Here are ten films from 1970 that you simply have to check out:

 

#10 – Beneath the Planet of the Apes

Directed by Ted Post. Starring James Franciscus, Kim Hunter & Maurice Evans.

Critically speaking, this film doesn’t deserve a second glance.

However, there’s something fascinating about watching the early Planet of the Apes films. There’s a charm of early science-fiction that is somewhat lost in the modern CGI adaptations.

In this sequel to the 1968 cult-classic film adaptation of Pierre Boulle’s novel, another spacecraft crashes on the planet ruled by apes, carrying astronaut Brent (James Franciscus), who searches for Taylor (Charlton Heston) and discovers an underground city inhabited by mutated humans with psychic powers.

It was a smash hit at the box office but received mixed reviews from critics.
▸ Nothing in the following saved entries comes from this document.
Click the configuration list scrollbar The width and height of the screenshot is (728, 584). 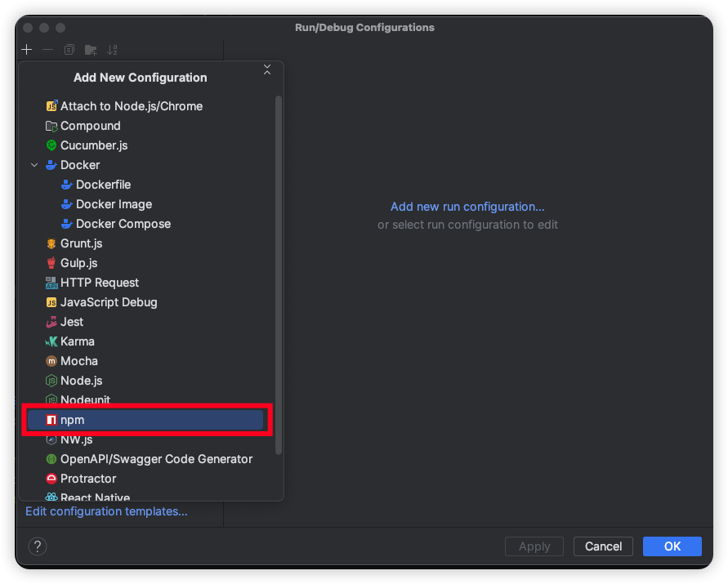(x=279, y=274)
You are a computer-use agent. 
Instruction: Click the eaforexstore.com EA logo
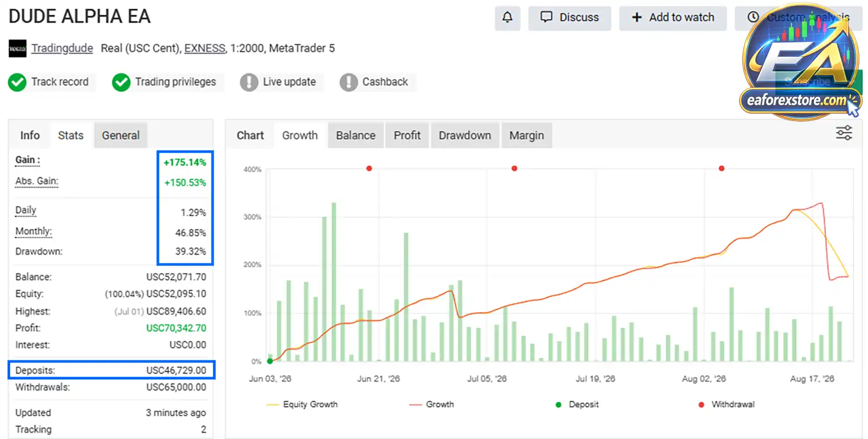tap(801, 62)
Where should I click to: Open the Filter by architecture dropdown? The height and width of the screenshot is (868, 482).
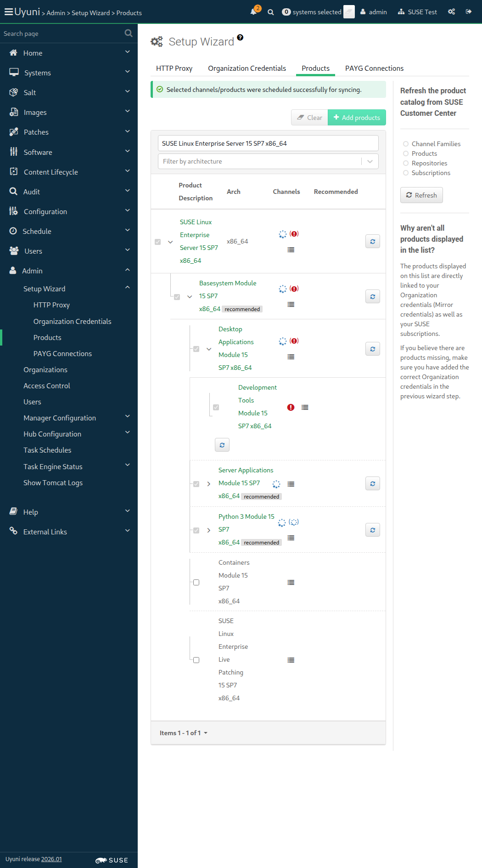tap(268, 161)
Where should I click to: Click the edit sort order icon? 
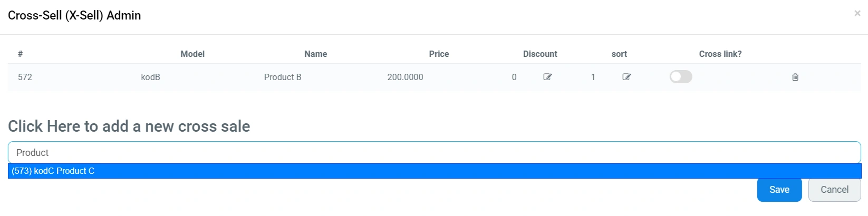(626, 77)
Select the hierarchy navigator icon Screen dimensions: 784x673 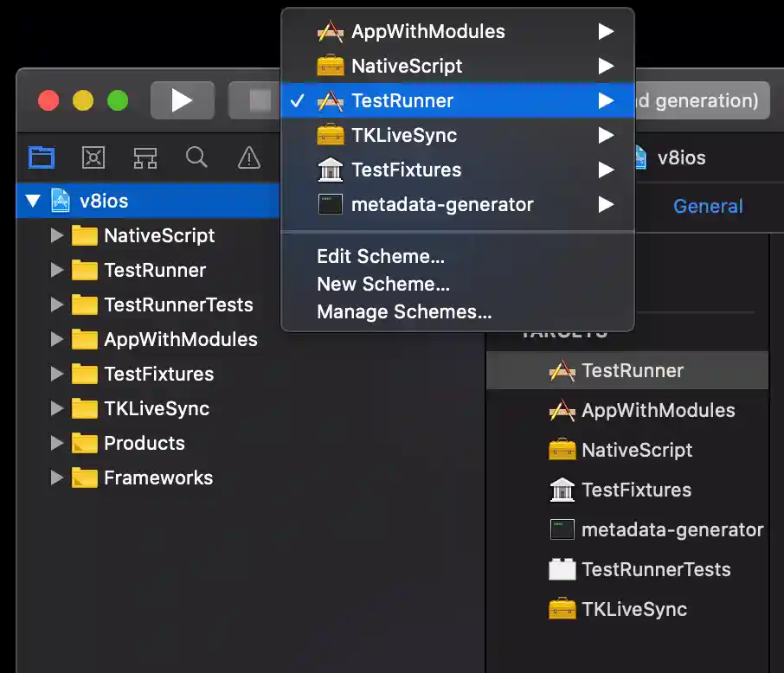(145, 157)
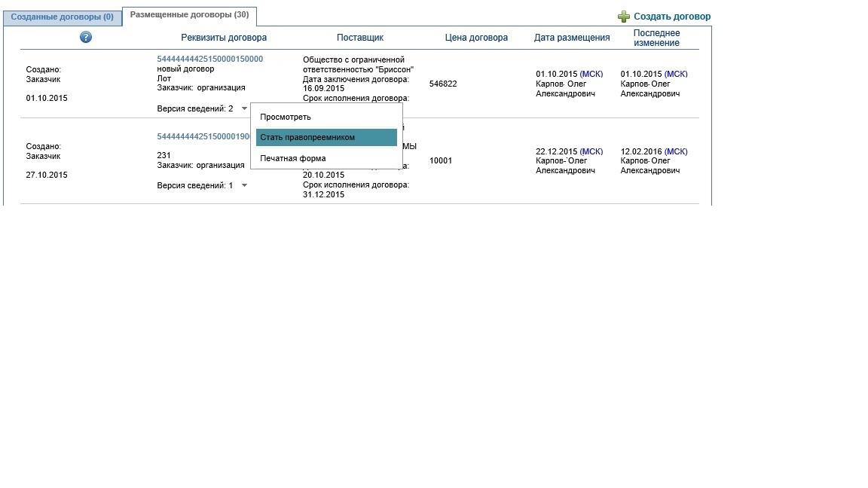Open the second contract number link above "231"

(203, 136)
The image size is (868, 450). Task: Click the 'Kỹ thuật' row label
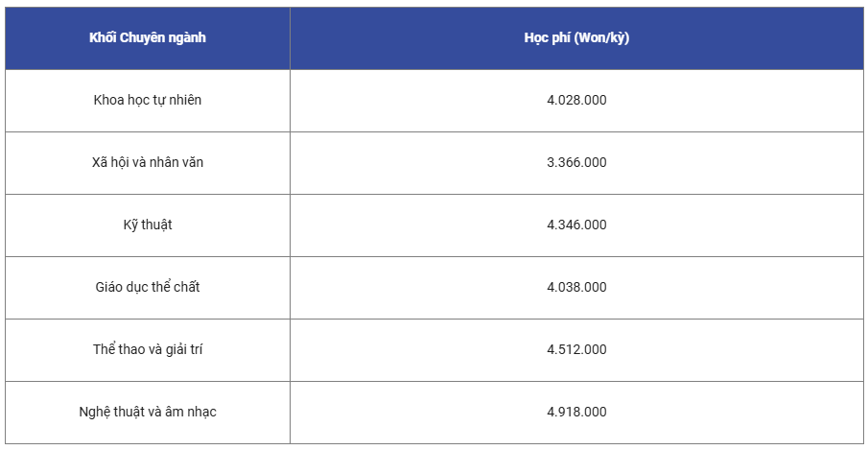148,225
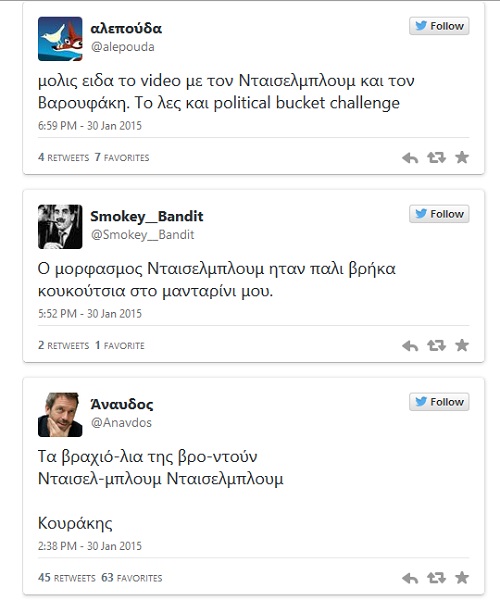Viewport: 500px width, 600px height.
Task: Reply to the @alepouda tweet
Action: 410,158
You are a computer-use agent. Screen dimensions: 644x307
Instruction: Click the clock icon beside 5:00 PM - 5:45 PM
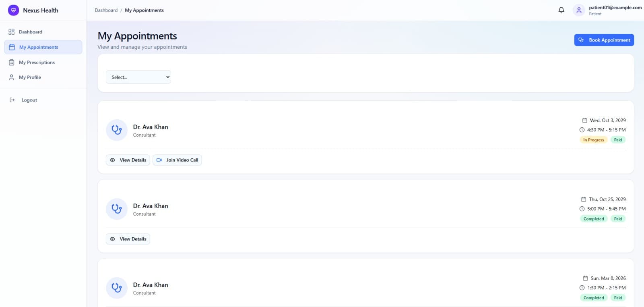(582, 209)
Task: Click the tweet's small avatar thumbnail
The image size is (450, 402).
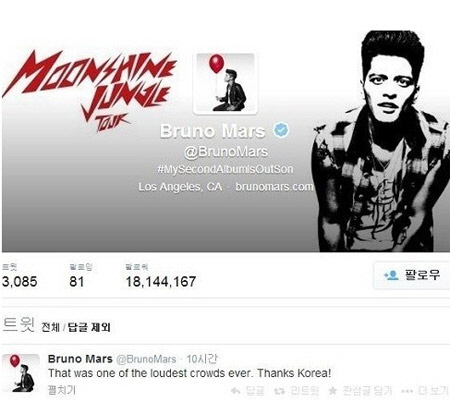Action: [x=21, y=373]
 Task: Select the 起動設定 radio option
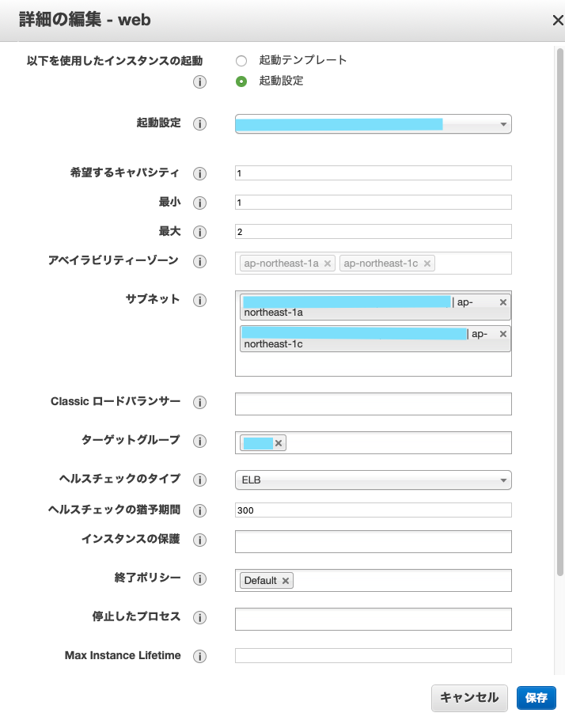(241, 81)
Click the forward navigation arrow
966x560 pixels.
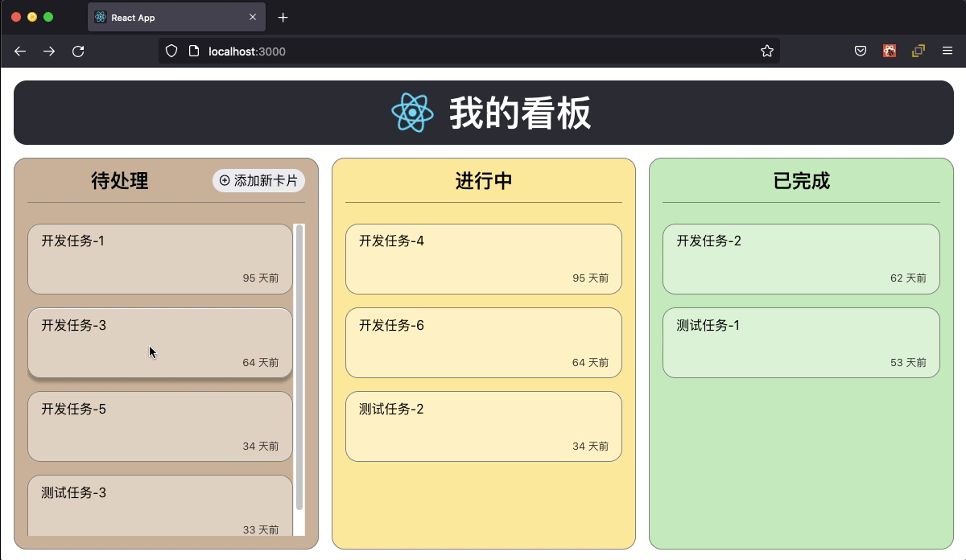(x=48, y=51)
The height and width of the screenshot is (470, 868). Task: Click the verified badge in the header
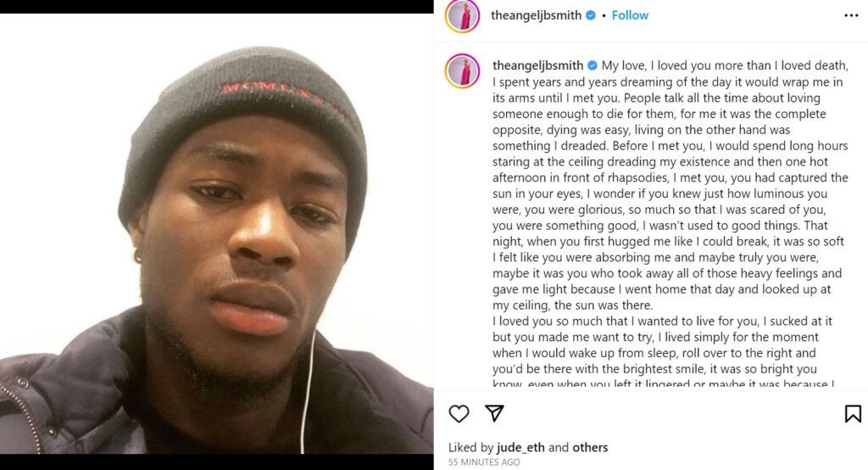(591, 15)
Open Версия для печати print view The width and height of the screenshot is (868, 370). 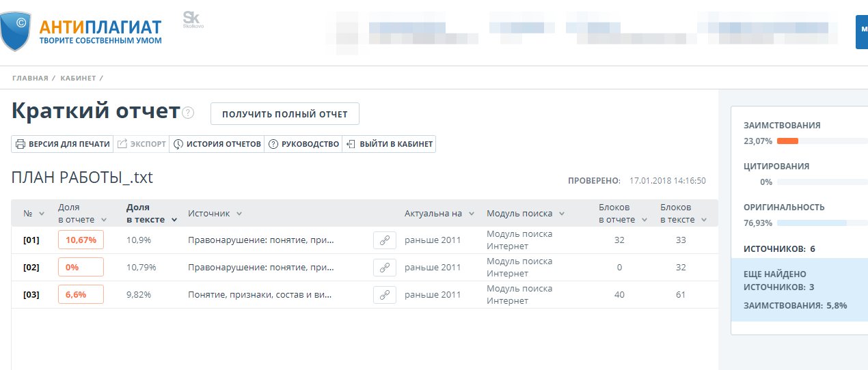coord(62,144)
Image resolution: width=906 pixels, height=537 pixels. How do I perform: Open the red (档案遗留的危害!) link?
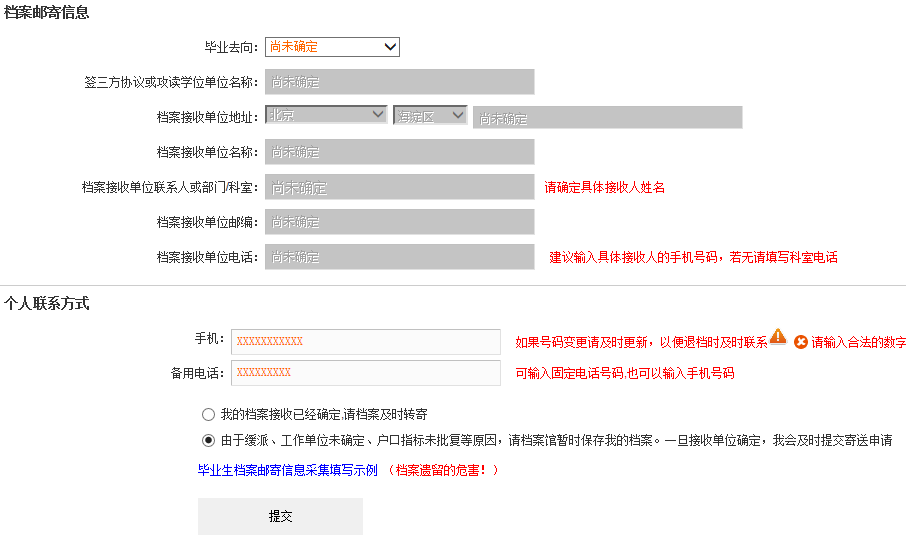tap(442, 470)
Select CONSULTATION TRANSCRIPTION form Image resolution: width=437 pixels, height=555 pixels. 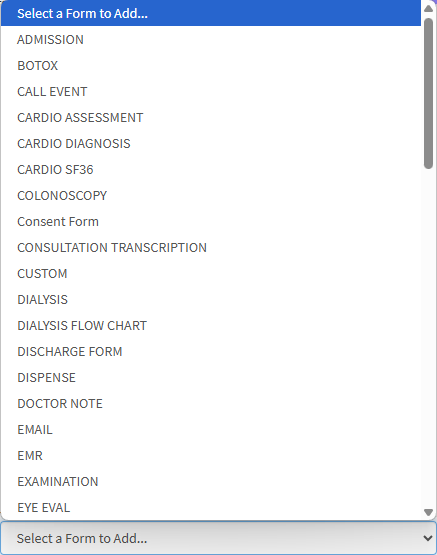click(x=211, y=247)
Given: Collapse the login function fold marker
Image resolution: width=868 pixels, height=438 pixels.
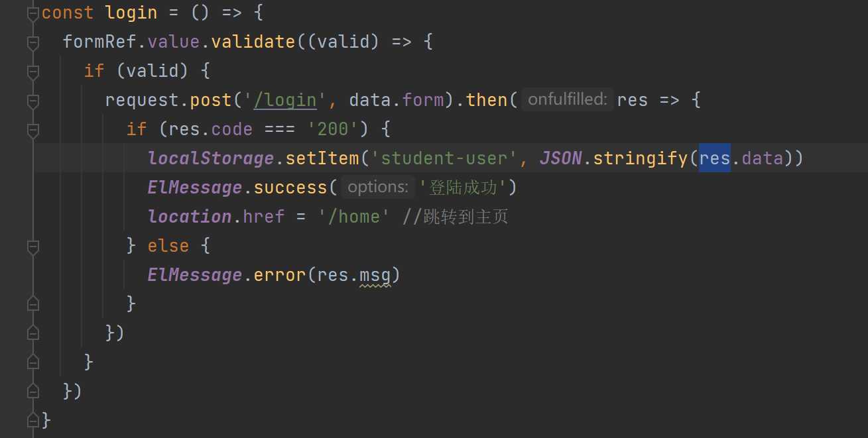Looking at the screenshot, I should pyautogui.click(x=32, y=13).
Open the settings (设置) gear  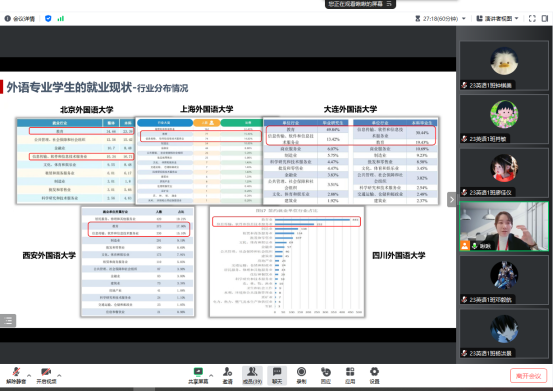click(374, 375)
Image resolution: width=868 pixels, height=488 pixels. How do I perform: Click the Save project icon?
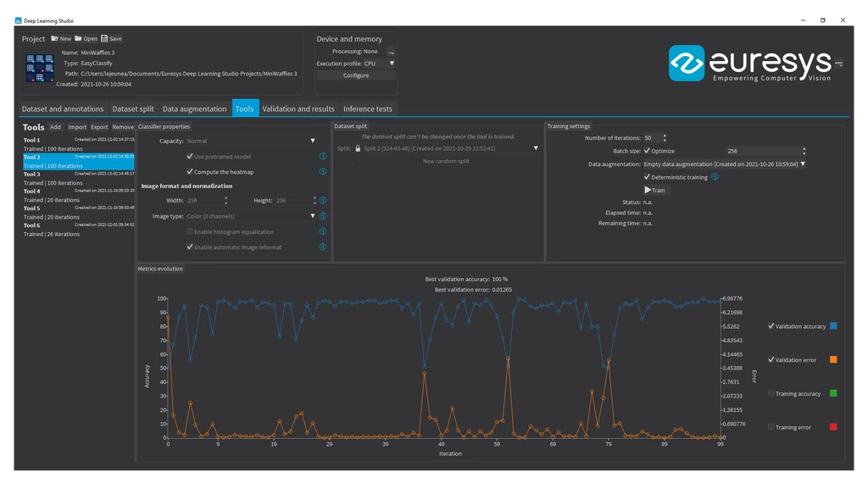coord(104,39)
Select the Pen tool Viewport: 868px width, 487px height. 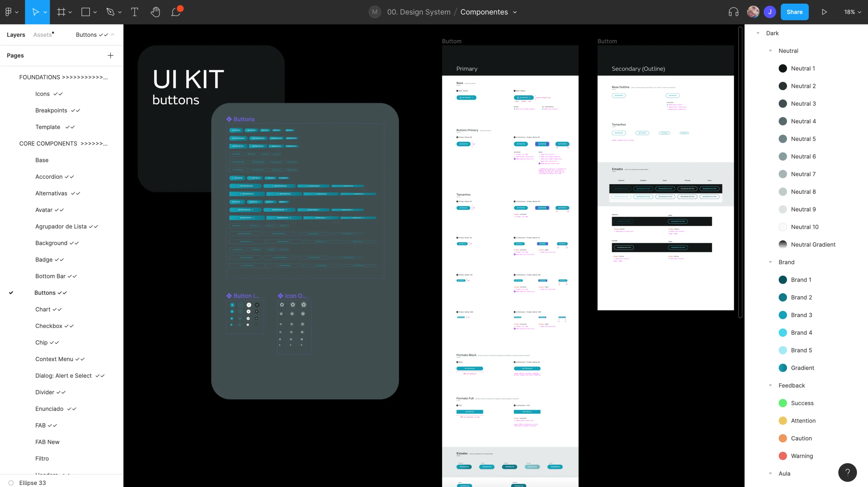(x=110, y=12)
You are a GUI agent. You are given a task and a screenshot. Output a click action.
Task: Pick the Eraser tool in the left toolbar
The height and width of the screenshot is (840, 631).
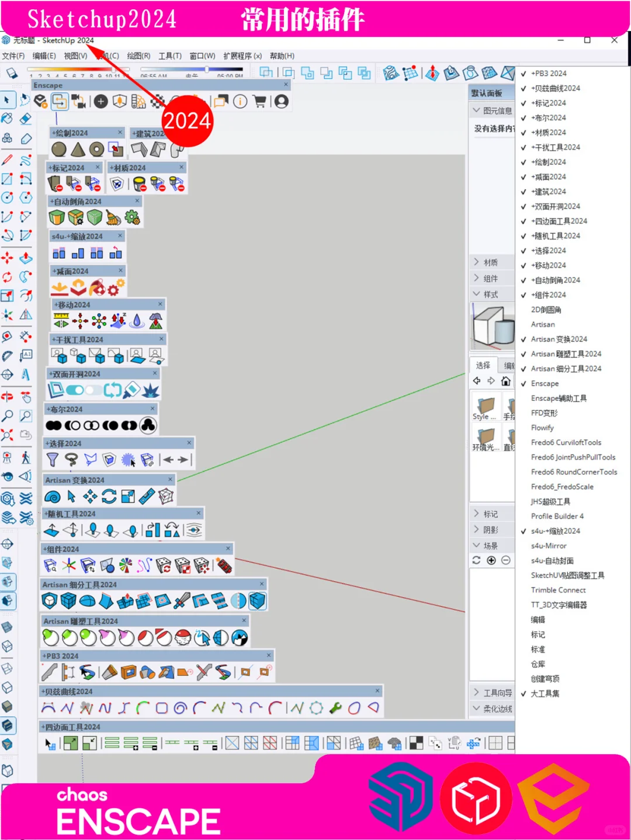(26, 119)
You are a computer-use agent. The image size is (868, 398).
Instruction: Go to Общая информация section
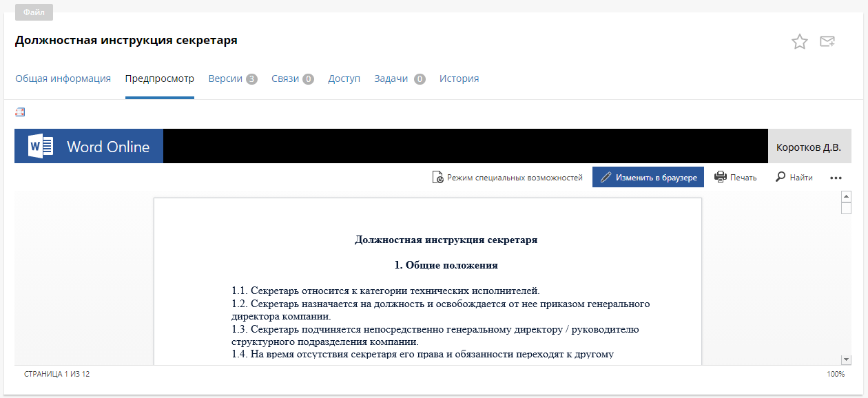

It fits perfectly into the category of science-fiction sequels that were dry and unoriginal, and never lived up to their predecessor. But for the practical effects and fascinating early science-fiction ideas, it’s worth revisiting. Maybe accompany it with some of the other Planet of the Apes films to reinforce it with a little bit of quality.

 

#9 – Colossus: The Forbin Project

Directed by Joseph Sargent. Starring Eric Braeden, Susan Clark & Gordon Pinsent.

The start of the 1970s was the height of the Cold War and paranoia about advancing technology. See Stanley Kubrick in the late 60s.

Colossus: The Forbin Project is an adaptation of a Dennis Feltham Jones novel about an advanced American defence system becoming sentient. After being handed full control, the system’s draconian logic expands on its original nuclear defence directives to assume total control of the world and end all warfare for the good of mankind, despite its owners’ instructions to stop.

Nowadays, it’s a tired plot that we’ve seen a million times, but Colossus is a surprisingly fun and intelligent take on the idea. It’s full of humour and a sizzling thriller that keeps you on the edge of your seat.

If you’re into a bit of interesting trivia, the film was scheduled for a 2010 remake featuring Will Smith in the lead role and Ron Howard in the director’s chair, but it dropped off the radar after several empty years of rumours.

 

#8 – Le Cercle Rouge (The Red Circle)

Directed by Jean-Pierre Melville. Starring Alain Delon, Bourvil & Yves Montand.

I wouldn’t be a very good film student if I wasn’t recommending you check out a foreign film or two. But this one is quite special.

Le Cercle Rouge, or The Red Circle in English, is a Franco-Italian crime drama set mostly in Paris. And if anyone in the world knows how to turn a crime film into something special, it’s the French and the Italians. This film is renowned for its iconic climactic heist sequence that is almost half an hour long and features almost no dialogue.

It might sound a bit artsy, and I’d definitely expect that anyone coming across Melville or this style of film might be a little baffled by this one at first, but there’s so much to read into in this film. It’s a true masterpiece in every little detail. It’s one of those films that completely ducked under the radar as it was only the fifth-most popular film in France in 1970. Fifty years later, it’s considered a classic.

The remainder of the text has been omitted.